8) In Bezug auf die Art der Triage gibt es derzeit ethische Problemanzeigen: In Italien ersetzte der Ärzteverband „SIAARTI“ die traditionelle Triage-Regel der Maximierung der Anzahl der Überlebenden durch die Regel der Maximierung der Jahre geretteten Lebens. Das letztgenannte Nutzenmaximierungs-Kriterium ist dem Utilitarismus zuzuordnen. In der konkreten Pandemie bevorzugt eine solche Auswahl jüngere Menschen, die per se noch mehr Lebensjahre zu erwarten hätten, und stellt eine Diskriminierung von Menschen höheren Alters und von Menschen mit Vorerkrankungen oder Behinderung dar.

Im Elsass wird die Regel angewandt, Menschen über 80 Jahre nicht mehr intensivmedizinisch zu behandeln oder zu beatmen. Dies stellt eine Altersdiskriminierung dar und ist mit dem Recht auf Leben und Gesundheitsversorgung im Krankenfall und dem Recht auf Gleichheit (in Form von Chancengleichheit) nicht zu vereinbaren.

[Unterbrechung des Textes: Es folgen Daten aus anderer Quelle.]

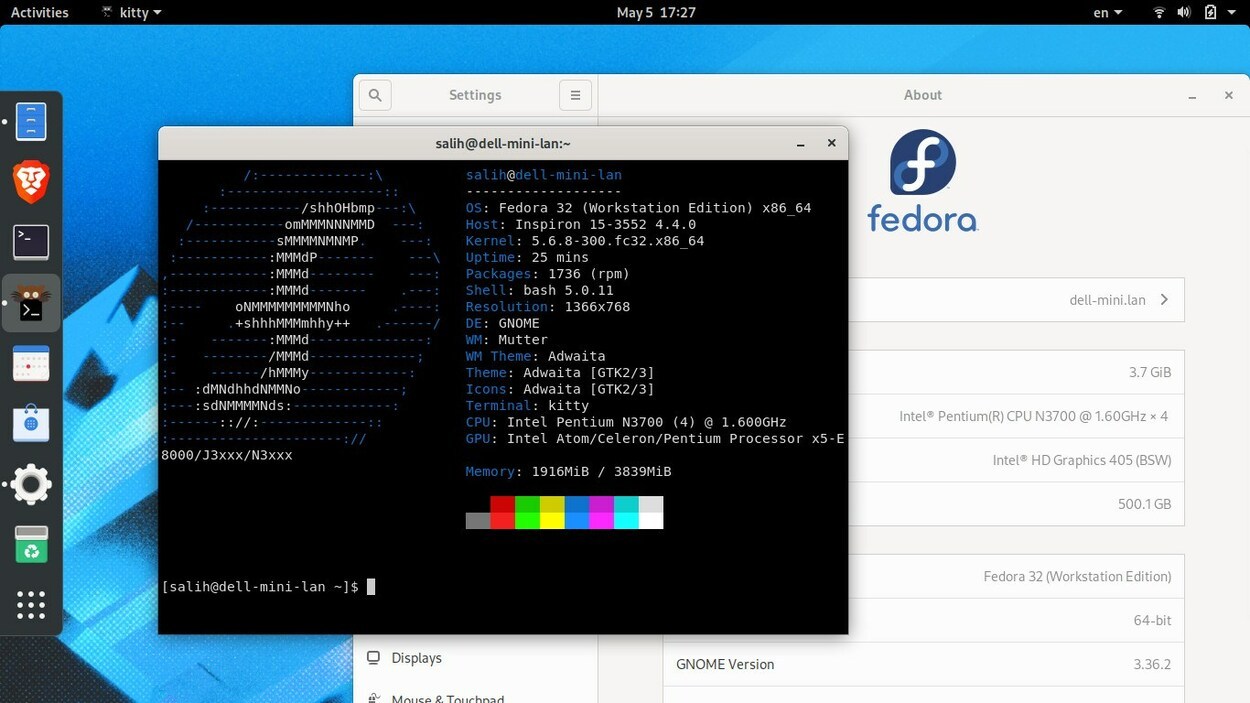Open the Calendar app from the dock

[30, 363]
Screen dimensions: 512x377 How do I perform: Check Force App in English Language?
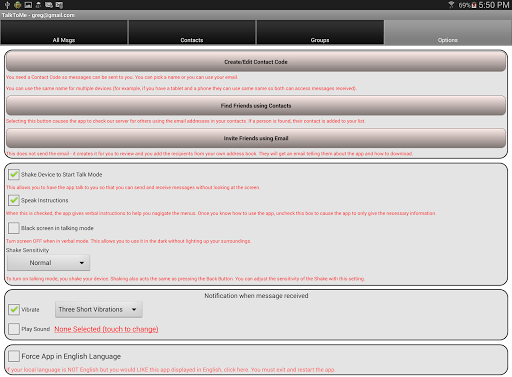(14, 356)
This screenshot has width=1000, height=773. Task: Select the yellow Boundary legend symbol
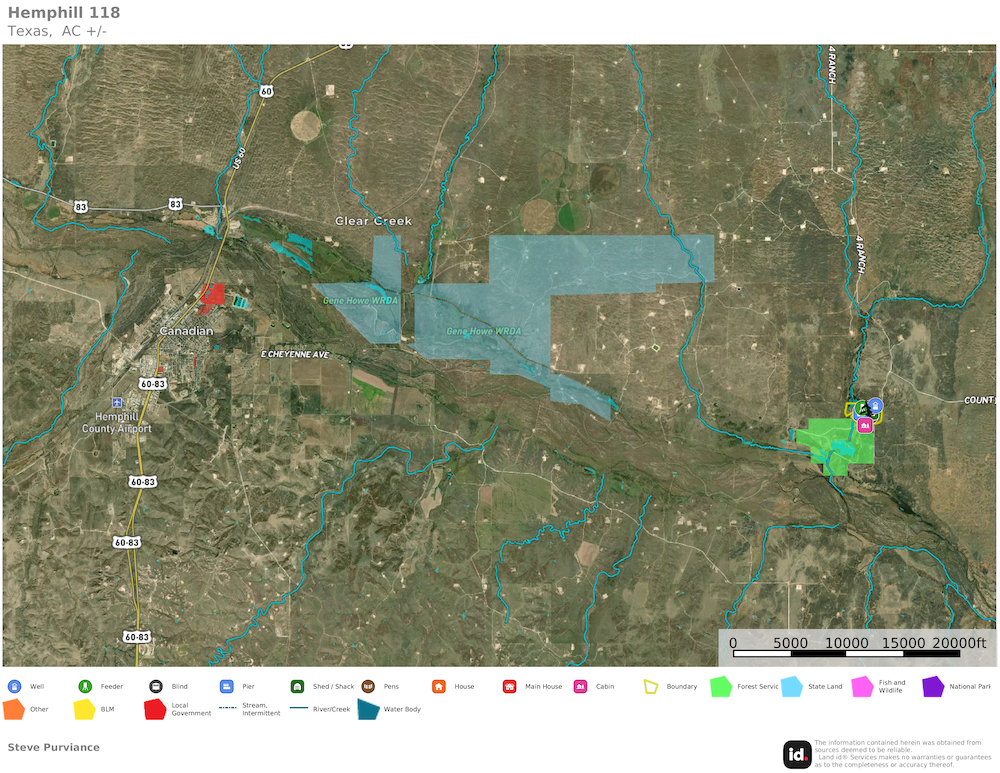(x=651, y=687)
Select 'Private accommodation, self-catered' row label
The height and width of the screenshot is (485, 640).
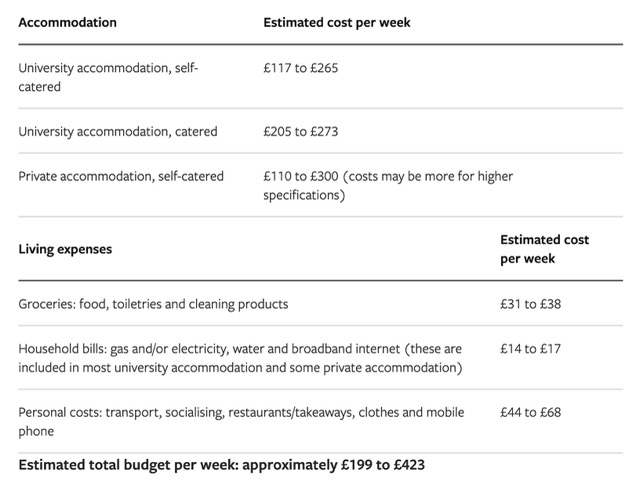coord(121,176)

8) Voraussetzungen für ein Triage-Vorgehen sind ein geübter, unparteilicher ärztlicher Blick für medizinische Bedürftigkeit und für die klinische Prognose im Einzelfall. Allerdings ist aus ethischer Sicht hier ein Problem anzuzeigen: Eine verdeckte Diskriminierung ärztlicherseits ist möglich – über „medizinische Aussichtslosigkeit“ beziehungsweise über den Abgleich günstiger und weniger günstiger Prognosen. Nicht-Experten können dies zudem kaum überprüfen. Ein weiteres Problem, dass Entscheidungen unter Unsicherheit mit entsprechenden Irrtümern zu fällen sind, liegt in der „Natur des Problems“. Es lässt sich mit einem Mehr-Augen-Prinzip in einem ärztlichen Konsil reduzieren, aber nicht beseitigen.

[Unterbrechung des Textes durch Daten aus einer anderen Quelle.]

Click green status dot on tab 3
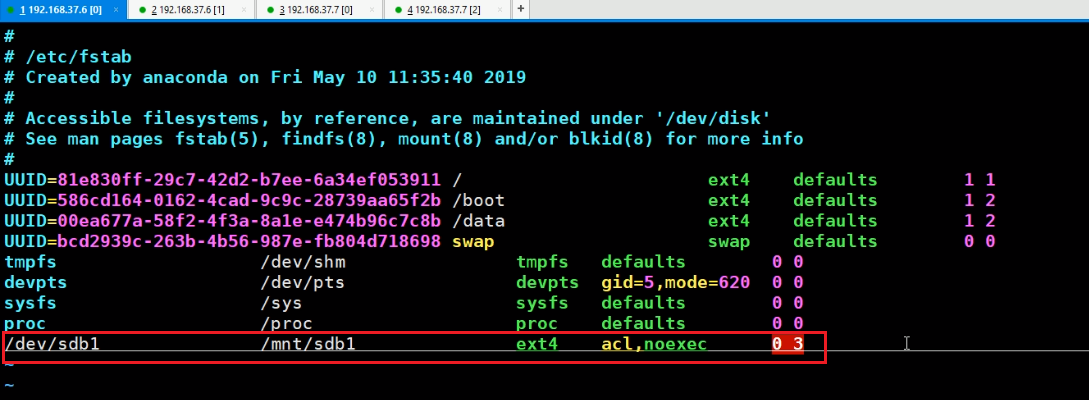This screenshot has width=1089, height=400. [x=270, y=10]
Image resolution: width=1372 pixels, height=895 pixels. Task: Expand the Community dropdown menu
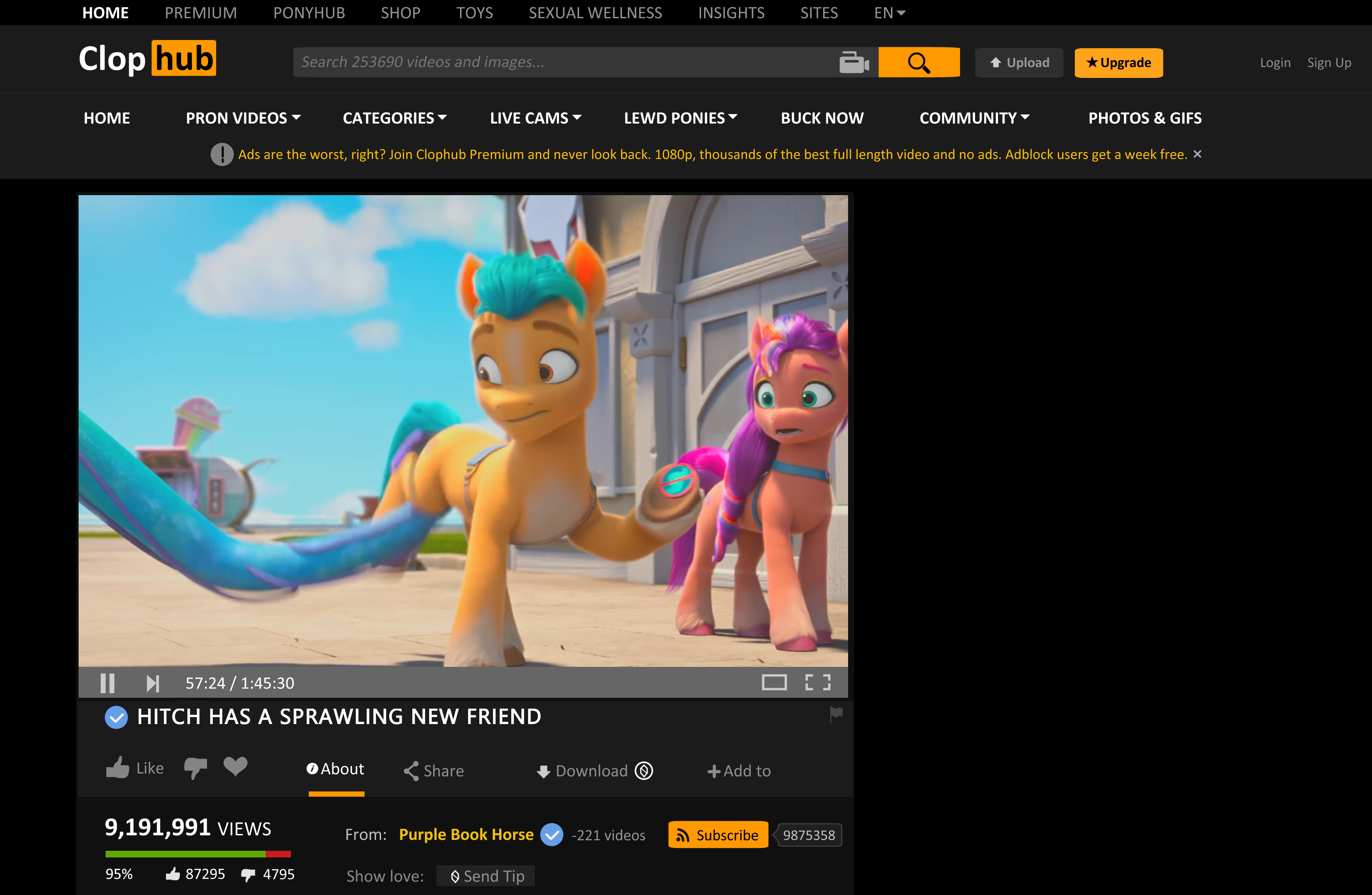[974, 118]
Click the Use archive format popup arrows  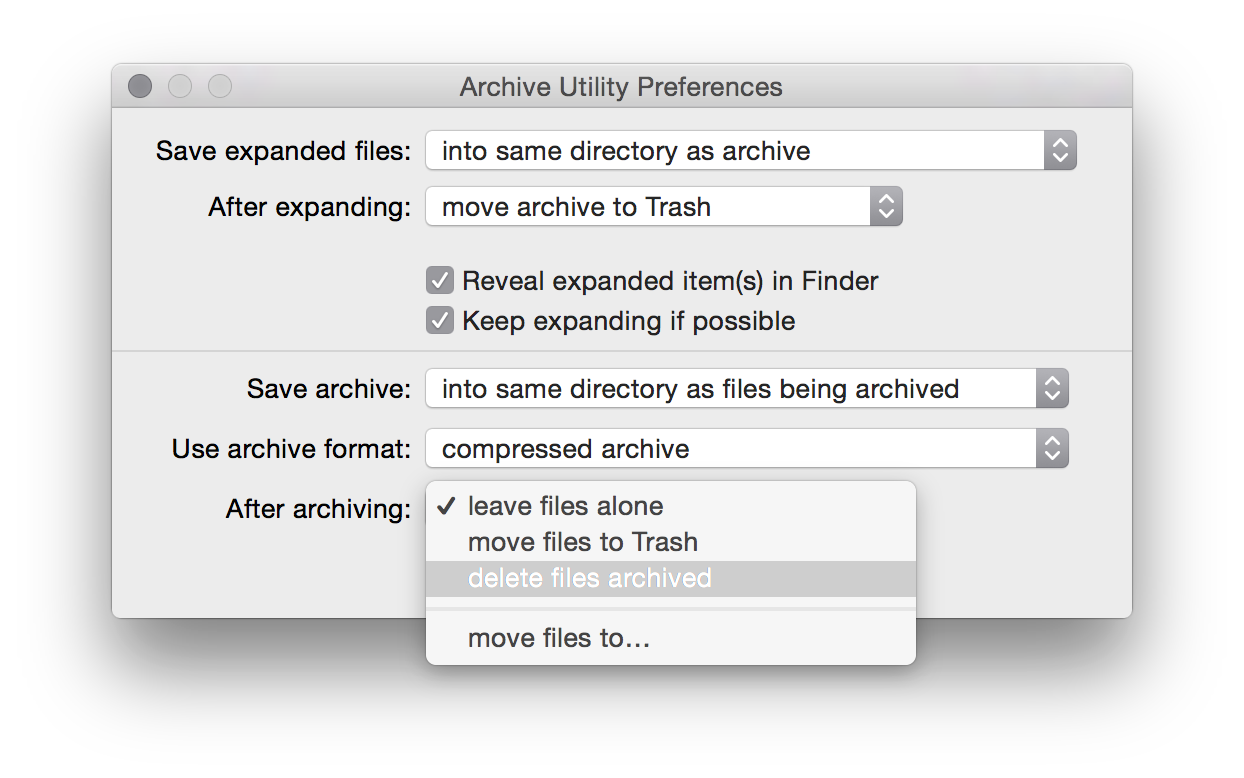[x=1052, y=449]
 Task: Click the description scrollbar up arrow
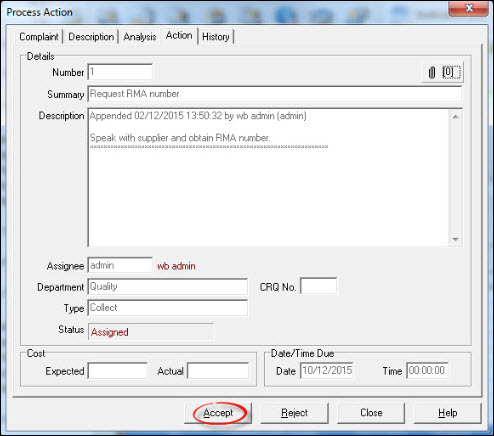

9) Statt einem Triage-Vorgehen wäre aus ethischer Sicht angesichts des Rechts auf Gleichheit/Gleichbehandlung – als gleiche Chance auf eine Behandlung auch ein Losverfahren denkbar. Dies würde dem Gleichheitsgrundsatz entsprechen.

10) Eine bevorzugte Rettung der Retter, also der Mitarbeiter des Gesundheitswesens, lässt sich angesichts einer Perspektive grundlegender Individualrechte nicht rechtfertigen, wenn als Grund der besondere Verdienst oder die besondere Gefährdung abgestellt würde. Denn „Verdienst“, „Risikobereitschaft beziehungsweise Berufsrisiken“ oder „Dankbarkeit“ können den Vorzug, wenn es um Leben und Tod geht, nicht rechtfertigen. Zudem könnten in diesem Sinne auch andere Berufsgruppen und Mitglieder der Gesellschaft plausibel den Anspruch auf Bevorzugung erheben.

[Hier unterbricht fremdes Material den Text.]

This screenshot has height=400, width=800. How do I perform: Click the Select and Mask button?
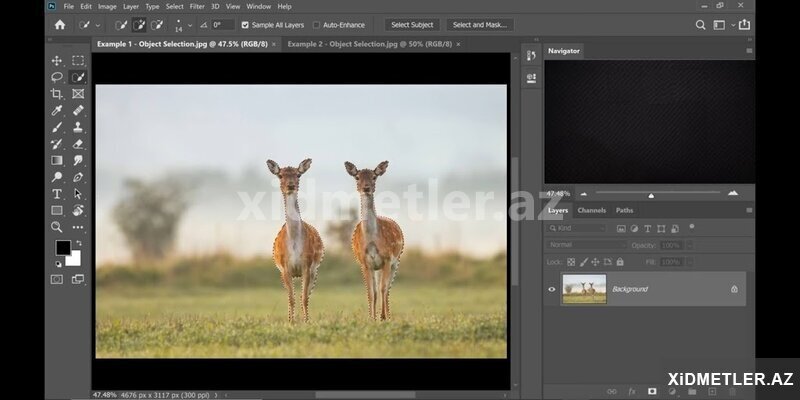pos(480,24)
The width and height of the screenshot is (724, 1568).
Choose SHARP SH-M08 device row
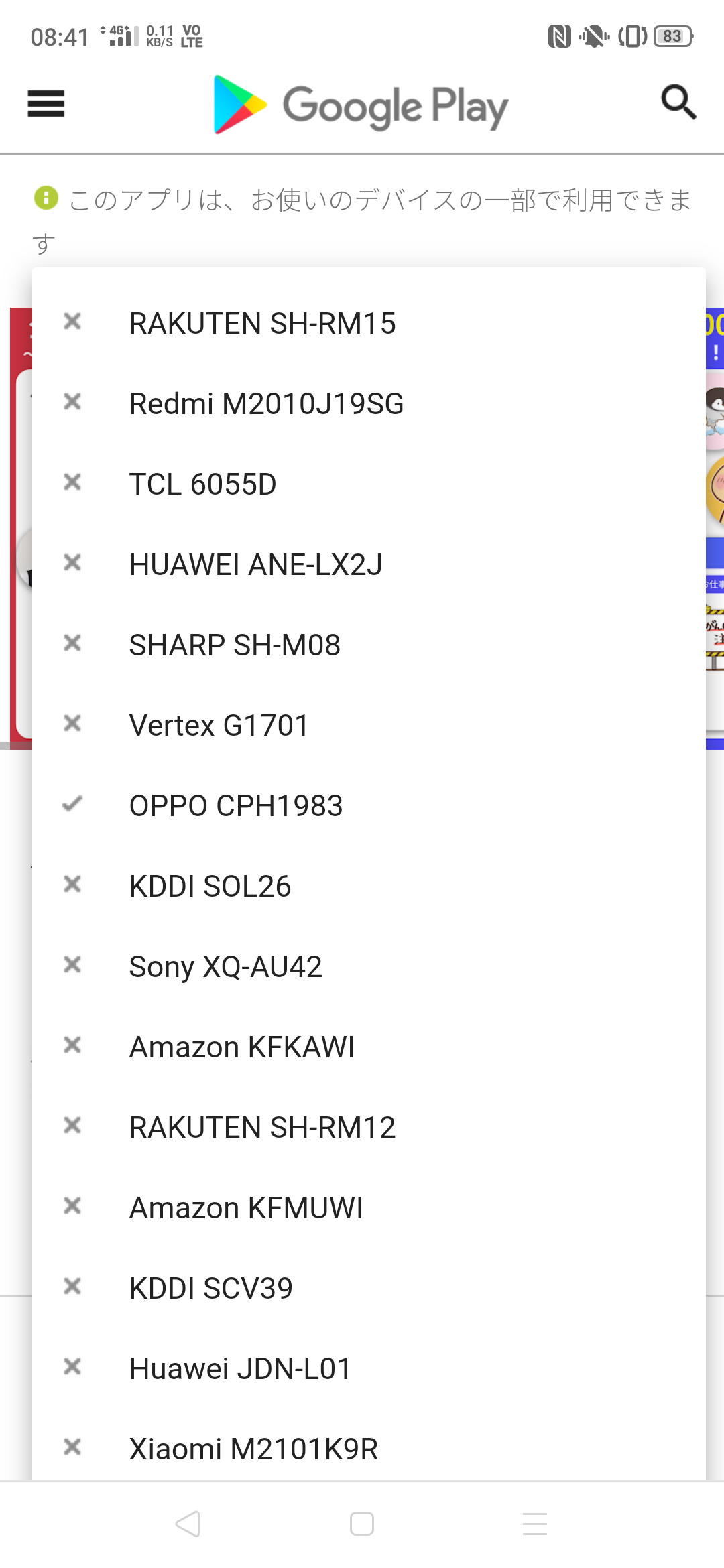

Nur im Extremfall, wenn also die Effizienz der Rettung nicht anders gewährleistet werden kann, müssten Mitarbeiter des Gesundheitswesens vorgezogen werden – aber nicht um ihrer selbst willen, sondern um die Möglichkeiten der Rettung aller willen. Davon unbenommen ist der Schutz der Mitarbeiter des Gesundheitswesens unbedingt zu gewährleisten. Derzeit besteht vor allem ein Mangel an Material, der durch Strukturmaßnahmen behoben werden muss.

11) Der Strafrechtler Till Zimmermann wies jüngst darauf hin, dass es derzeit Ärzten obläge, schwerwiegende Triage-Entscheidungen zu fällen. Einerseits appelliert er damit an das Verantwortungsbewusstsein der Ärzte, andererseits macht er zu Recht eine wichtige Problemanzeige angesichts unterschiedlicher Moralvorstellungen von Ärzten: Es besteht rechtlicher Regelungsbedarf, um Patienten vor ärztlicher Willkür und um Ärzte vor moralischer Überforderung zu schützen. Es sollten gerechte und transparente Regeln gelten, die der Gesetzgeber als demokratisch legitimiertes Organ verantwortet und nicht die einzelnen Ärzte.

Die Anstrengungen der Krankenhäuser zur Erhöhung der Intensiv- und Beatmungsplätze sind immens. Trotzdem kann es sein, dass die Behandlungsplätze nicht ausreichen werden. Aber auch davon abgesehen werden wir in diesem Jahr aller Voraussicht nach äußerst viele Todesfälle haben. Es kommen also schwere kollektive und schwere persönliche Erfahrungen auf uns zu, weil wir statistisch gesehen vermutlich davon betroffen sein werden, dass uns nahestehende Menschen versterben. Die von Nachdenklichkeit und Angst durchwobene Atmosphäre in Deutschland ist der Situation angemessen. Versuchen wir anzunehmen, was nicht zu ändern ist, und zu handeln, wo sich etwas verhindern oder ändern lässt.

Prof. Dr. Monika Bobbert ist Direktorin des Seminars für Moraltheologie an der Katholisch-theologischen Fakultät der Universität Münster.